Round two of The Tasting Games this week was won and lost over the 2017 Bernard Series Chenin Blanc from South Africa.

Chenin usually isn’t oaked, but this one was, throwing off most of the experts and audience members at the mystery wine tasting event.

However, both reigning B.C. sommelier of the year Matthew Landry from Vancouver’s Stable House Bistro, who was on the experts panel, and audience member Shanyn Ward, got it right as part of a mystery tasting of five wines.

The two went on to win round two and qualify for The Tasting Games finale May 21 back at East Kelowna Hall.

There they will be joined by the top expert and audience member from the two other qualifiers in Oliver earlier this month and Penticton next week for a showdown between the six winners and audience members.

Tickets are $68 for the Penticton qualifier and $79 for the finale at TastingGames.ca.

*****

The name of this big and beautiful Newfoundlander dog is Steve, so I absolutely had to take a picture of him with his human Brittany Turner.

The two were at the Spring Okanagan Wine Festival’s Unleashed event last weekend that allowed humans to bring their pooches to wineries on the Lakeshore Wine Route – Summerhill Pyramid, St. Hubertus, Tantalus and Sperling.

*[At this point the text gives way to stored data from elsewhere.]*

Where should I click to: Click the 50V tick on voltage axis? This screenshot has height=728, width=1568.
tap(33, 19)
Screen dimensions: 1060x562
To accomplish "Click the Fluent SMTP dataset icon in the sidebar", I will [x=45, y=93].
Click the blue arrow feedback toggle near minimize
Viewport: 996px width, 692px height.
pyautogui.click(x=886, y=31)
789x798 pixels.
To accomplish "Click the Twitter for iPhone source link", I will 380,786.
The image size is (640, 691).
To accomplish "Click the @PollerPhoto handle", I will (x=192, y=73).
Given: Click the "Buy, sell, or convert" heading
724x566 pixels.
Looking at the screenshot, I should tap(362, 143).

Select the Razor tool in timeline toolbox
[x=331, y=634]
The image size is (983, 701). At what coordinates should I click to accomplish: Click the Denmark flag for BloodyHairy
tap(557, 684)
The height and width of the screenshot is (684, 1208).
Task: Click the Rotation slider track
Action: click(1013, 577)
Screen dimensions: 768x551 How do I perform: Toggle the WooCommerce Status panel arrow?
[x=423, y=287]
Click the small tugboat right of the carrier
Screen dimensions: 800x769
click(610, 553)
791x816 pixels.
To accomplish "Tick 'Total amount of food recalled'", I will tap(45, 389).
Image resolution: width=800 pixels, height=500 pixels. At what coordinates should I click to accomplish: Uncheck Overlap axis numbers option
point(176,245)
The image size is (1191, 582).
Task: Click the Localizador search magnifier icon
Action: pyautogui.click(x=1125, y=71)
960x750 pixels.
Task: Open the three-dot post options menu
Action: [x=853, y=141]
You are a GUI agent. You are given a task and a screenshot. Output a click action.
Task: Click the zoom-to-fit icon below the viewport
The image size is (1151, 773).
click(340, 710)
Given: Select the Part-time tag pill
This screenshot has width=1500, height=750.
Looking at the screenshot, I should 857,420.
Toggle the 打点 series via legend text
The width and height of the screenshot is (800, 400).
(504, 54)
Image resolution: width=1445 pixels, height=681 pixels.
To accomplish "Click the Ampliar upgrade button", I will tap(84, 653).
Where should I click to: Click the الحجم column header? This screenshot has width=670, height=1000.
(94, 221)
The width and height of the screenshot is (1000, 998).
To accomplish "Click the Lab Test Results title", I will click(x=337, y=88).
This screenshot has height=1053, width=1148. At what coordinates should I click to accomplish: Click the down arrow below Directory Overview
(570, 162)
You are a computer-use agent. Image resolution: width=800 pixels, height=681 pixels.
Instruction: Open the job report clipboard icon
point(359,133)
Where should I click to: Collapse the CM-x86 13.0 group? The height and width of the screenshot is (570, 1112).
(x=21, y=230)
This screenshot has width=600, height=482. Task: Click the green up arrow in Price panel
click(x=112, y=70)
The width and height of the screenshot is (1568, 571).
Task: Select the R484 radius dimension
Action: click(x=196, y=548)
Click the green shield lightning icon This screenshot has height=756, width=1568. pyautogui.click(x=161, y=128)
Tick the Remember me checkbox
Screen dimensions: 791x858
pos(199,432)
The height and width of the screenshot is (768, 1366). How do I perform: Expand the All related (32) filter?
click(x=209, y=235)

My wife, Kerry, and I toured the four wineries as well to sip while our adorable Bichon Frise-cross, Benji, enjoyed organic treats and sniffed other dogs.

This is the final weekend of the 12-day spring fest, so get out there and enjoy more wine and events.

A full schedule of events is at TheWineFestivals.com.

*****

This afternoon’s Main Event tasting of the Great Okanagan Beer Festival, noon to 5 p.m., in Kelowna’s Waterfront Park likely sold out.

With hundreds of suds lovers wandering the park it’s the biggest annual beer event in Kelowna.

If you can't get tickets there are still ways to get a brew fix.

Fest sponsor, The Train Station Pub, has a pre-game brunch today from 9:30 a.m. to 2 p.m. and a Patio Parking Lot Party and Official After Party from 4-10 p.m.

$20 tickets for the parking lot and after party at EventBrite.ca.